**Problem set**
#1 List the keywords given in the WikiImages paper.
#2 According to the WikiImages paper, about how many entries does the hybrid index tree hold in total?
#3 Continue the WikiImages paper from the point where it stops.

**Quoted passage**

==========

Search in WikiImages using mobile phone
László Havasi, Mihály Szabó, Máté Pataki, Domonkos Varga, Tamás Szirányi, László Kovács MTA SZTAKI, Computer and Automation Research Institute of the Hungarian Academy of Sciences
H-1111 Budapest XI. Lágymányosi u. 11. Hungary
{laszlo.havasi, mihaly.szabo, mate.pataki, domonkos.varga, tamas.sziranyi, laszlo.kovacs}@sztaki.hu
Abstract— Demonstration will focus on the content based retrieval of Wikipedia images (Hungarian version). A mobile application for iOS will be used to gather images and send directly to the crossmodal processing framework. Searching is implemented in a high performance hybrid index tree with total
~500k entries. The hit list is converted to wikipages and ordered by the content based score.
Keywords— content based retrieval, mobile applications, hierarchical tree
I. INTRODUCTION
Multimedia information systems are becoming increasingly important with the advent of multi-sensor networks, mobile phone data capture and increasing number of multimedia databases. Since visual, auditory media and the adherent information requires large amounts of memory and computing power for storage and processing, there is a need to efficiently index, store, and retrieve the visual information from multimedia/cross-media databases [1].
Experiments based on the above system are limited by several real life scenarios:
How to process the extremely increased information quantity? The sophisticated processing and index building methods need significantly more time than real-time. The retrieval system will not be able to follow the incoming data flow.
How to insert novel features? Several features based on heuristics, thus there is no fixed dimensional (vectorial) form.
How to update database with data from different modalities? Real life sensor networks or multimedia contents built for several modalities need various feature extraction and indexing methods.
CrossMedia portal presents an all-in-one solution for such problems: storage and processing capacity, flexible interfaces, built in index structure and innovative user interfaces.

==========

**Entries shown**
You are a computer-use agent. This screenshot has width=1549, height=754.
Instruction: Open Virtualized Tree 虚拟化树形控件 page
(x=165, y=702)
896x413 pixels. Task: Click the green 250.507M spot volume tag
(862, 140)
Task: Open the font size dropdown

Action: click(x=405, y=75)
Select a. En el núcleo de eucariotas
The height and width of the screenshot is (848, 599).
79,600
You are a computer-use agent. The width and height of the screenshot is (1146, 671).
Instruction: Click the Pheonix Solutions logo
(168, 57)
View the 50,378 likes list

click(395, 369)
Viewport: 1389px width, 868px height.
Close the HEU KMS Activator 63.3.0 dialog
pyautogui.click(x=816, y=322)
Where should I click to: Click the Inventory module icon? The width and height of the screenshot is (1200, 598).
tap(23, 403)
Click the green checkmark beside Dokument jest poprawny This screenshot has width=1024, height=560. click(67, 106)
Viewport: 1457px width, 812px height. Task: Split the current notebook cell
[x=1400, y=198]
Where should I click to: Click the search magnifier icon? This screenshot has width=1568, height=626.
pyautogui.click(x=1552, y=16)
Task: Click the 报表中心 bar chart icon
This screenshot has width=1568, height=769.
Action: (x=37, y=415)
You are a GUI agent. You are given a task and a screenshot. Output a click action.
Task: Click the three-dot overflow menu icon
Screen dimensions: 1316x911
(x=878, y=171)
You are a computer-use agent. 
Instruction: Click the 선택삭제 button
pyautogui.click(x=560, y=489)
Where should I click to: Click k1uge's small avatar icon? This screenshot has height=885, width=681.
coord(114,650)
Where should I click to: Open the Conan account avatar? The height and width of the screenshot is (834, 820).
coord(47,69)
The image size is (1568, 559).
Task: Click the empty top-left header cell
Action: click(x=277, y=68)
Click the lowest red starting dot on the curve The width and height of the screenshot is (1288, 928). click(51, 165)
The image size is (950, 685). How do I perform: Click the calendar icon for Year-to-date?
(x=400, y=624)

==========

**Per-task outputs**
#1 content based retrieval, mobile applications, hierarchical tree

#2 About 500k entries.

#3
Users form communities on the CrossMedia portal where they can jointly create, build and share search algorithms and media datasets in an iterative way. The system automatically builds indexes and also provides a testing facility as indexes are instantly included in the portal’s search interface to be tested with any desired media-based, semantic, or combined multimodal input. The generated indexes can be shared among
research communities for reviewing or with the public for demonstration purposes.
The CrossMedia system (see Figure 1) addresses many diverse tasks, all which are made accessible for the users through the portal that serves as an access point for all available services.
Behind the portal we set up a distributed system consisting of multiple processing units organized in a loosely coupled service-oriented architecture.
Fig. 1. Architecture of CrossMedia e-Science platform
Three demo applications for image processing were built using CrossMedia. The first is an image search application which, after searching for similar images by using the image descriptors enriches the results using the semantic text annotations.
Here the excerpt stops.